La maggioranza inciampa alla Camera e va sotto per cinque volte: governo sempre più fragile

La Camera dei Deputati

GOVERNO BATTUTO CINQUE VOLTE ALLA CAMERA – Il buon giorno si vede dal mattino. Solo che a volte non è così buono. Per il governo Berlusconi, ad esempio, la giornata è iniziata male, con l’annuncio del taglio al rating del nostro debito operato da Standard&Poor’s, che ritiene l’esecutivo troppo fragile per essere completamente affidabile. Ed è proseguita peggio, con la maggioranza che va sotto alla Camera per cinque volte. Il premier ha liquidato con poche parole la decisione dell’agenzia di rating americana, bollandola come un giudizio influenzato da quanto riportato dai media e da considerazioni politiche ma quanto accaduto a Montecitorio sembra avvalorare pienamente le conclusioni raggiunte dagli analisti statunitensi. L’Aula della Camera ha esaminato un testo sulle aree verdi negli spazi urbani, nel cui quadro sono passati tre emendamenti proposti dall’opposizione sui quali il governo era contrario. Inoltre la maggioranza è andata sotto di nuovo sul voto relativo alla proposta di rimandare il testo stesso in commissione, presentata dal leghista Angelo Alessandri. Sul risultato della votazione pesano le assenze sui banchi del Pdl e del Carroccio.

Nonostante le dichiarazioni rassicuranti di Berlusconi, che ha sottolineato ancora una volta la solidita dell’esecutivo, la maggioranza appare più che mai in bilico, come fanno notare anche le opposizioni. “Il dato politico è chiaro – spiega Erminio Quartiani del Pd – la maggioranza non tiene e l’opposizione è compatta. Con le quattro di oggi, siamo arrivati alla 87esima volta in cui il governo viene battuto alla Camera”. “Se Standard Poor’s ci declassa e se il Fondo Monetario Internazionale taglia le stime di crescita per l’Italia – rincara la dose il leader dell’Idv Antonio Di Pietro – la colpa è di Berlusconi e del suo governo e la corsa verso il precipizio non si fermerà fino a che lui e il suo esecutivo non se ne saranno andati”.

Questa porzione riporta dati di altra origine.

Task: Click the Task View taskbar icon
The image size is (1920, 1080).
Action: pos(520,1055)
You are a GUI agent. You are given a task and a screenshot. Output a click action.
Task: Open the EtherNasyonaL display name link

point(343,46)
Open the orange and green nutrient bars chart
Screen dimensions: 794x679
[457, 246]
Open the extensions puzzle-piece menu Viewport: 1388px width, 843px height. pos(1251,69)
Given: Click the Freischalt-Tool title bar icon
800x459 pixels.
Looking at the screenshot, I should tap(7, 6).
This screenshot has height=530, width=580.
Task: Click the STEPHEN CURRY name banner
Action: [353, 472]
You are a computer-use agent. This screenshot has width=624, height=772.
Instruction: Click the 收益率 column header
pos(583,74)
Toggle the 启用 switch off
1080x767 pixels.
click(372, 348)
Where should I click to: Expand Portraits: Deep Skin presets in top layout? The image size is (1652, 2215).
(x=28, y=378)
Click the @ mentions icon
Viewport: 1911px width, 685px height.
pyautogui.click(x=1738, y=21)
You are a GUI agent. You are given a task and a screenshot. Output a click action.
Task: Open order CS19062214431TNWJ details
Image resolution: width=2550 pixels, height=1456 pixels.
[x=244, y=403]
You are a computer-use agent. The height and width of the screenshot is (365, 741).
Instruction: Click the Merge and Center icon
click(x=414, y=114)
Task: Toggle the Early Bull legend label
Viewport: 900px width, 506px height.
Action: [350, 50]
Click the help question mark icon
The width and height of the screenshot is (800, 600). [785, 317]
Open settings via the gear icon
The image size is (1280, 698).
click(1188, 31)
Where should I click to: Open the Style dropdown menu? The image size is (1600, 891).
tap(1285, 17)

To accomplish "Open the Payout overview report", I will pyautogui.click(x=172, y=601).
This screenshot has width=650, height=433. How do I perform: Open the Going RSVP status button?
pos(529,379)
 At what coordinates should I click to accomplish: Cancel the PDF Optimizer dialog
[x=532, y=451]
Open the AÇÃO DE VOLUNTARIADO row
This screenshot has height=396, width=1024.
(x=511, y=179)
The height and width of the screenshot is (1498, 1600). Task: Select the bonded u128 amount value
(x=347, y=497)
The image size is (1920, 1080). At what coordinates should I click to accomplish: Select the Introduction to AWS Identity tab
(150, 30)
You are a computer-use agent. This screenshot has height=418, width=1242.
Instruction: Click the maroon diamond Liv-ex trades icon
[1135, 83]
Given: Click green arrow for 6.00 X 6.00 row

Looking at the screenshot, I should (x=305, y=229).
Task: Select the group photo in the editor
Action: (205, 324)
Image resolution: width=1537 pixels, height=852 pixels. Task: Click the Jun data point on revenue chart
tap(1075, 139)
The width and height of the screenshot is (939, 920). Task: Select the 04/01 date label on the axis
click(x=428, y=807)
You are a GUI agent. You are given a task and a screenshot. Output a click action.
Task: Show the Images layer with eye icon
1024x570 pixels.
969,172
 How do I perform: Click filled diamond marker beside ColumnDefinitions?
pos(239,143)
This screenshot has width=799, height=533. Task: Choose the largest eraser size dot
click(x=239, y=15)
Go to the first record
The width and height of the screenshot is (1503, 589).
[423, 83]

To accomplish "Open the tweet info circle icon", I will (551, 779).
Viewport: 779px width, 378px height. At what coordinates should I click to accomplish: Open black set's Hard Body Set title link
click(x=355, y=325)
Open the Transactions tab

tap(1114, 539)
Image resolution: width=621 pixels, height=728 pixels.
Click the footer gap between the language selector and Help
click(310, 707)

E non mancano le critiche dall’interno dello stesso governo, come dimostrano le dichiarazioni di Gianfranco Fini e di Beppe Pisanu. Il presidente della Camera sottolinea che “il governo è debolissimo”, mentre il senatore del Pdl spiega che l’esecutivo ha una “maggioranza numerica che non è in grado di affrontare i problemi che incombono, l’Italia non è mai stata così a rischio”.

T.D.C.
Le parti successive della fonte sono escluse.